Step 2) If you are being a little perfectionist, pull out the 3″ Biscuit cutter and use it as your mold. Into the ring, place the avocado as your bottom layer. You want this to fill out the ring, but how much you put into in terms of depth, is up to you. I was using up the small avocados I had that were on their last day, so mine is little thick. On top of the Avocado add the carrots, daikon radish, and Tokyo green onion. Now you get to add the salmon and again, make sure this fills out your ring but is a deep as you want in.
Step 3) Make a slight impression in the center of the salmon. To this add your raw quail egg. These can be a pain to crack, and it’s really more like peeling than cracking after 20+ years of working with chicken eggs.. lol.. The best way I have found, is the edge of a plate to get a good narrow crack started. My counters are bull nosed, but if you have square nosed counters that could work just as well. But a narrow deep crack works the best. Once you have the quail egg on the salmon, top with shiso leaves and squirt or two of lemon juice.
Daikon Rolls
I found this recipe at Raw Food Recipes, when I first started playing with Shiso leaves, and have fallen in love with it’s simplicity and how well it plays with other ingredients.
- Daikon Radish
- Shiso Leaves, do not confuse with Sesame Leaves!
- Carrots
- Avocados
- Tokyo Green Onion
- Lemon Juice, or Yuzu if it’s in season!

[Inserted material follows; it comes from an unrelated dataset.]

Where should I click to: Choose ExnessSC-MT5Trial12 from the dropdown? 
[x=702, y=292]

Step 1) Create strips with your Daikon radish. I just use my peeler to do this, but you could do with a knife if you are talented enough. Also create slices of carrots, avocados, and Tokyo Green Onions.
Step 3) On a strip of radish, place a shiso leaf. These I usually cut in half so they are about as wide as the radish. At one end of the radish strip tack your carrot, avocado, and Tokyo green onion. Roll up the strip up around the veggies to create a small but thicker wrap. Once you have completed all the strips, add a little lemon juice on top.
Add a few of the Tuna wraps and Daikon Rolls to your Salmon Stack plate. Serve with sliced bread or crackers and enjoy your homemade Sushi Lunch!
I had leftover Tuna and Salmon that will show up in a later meal! Enjoy!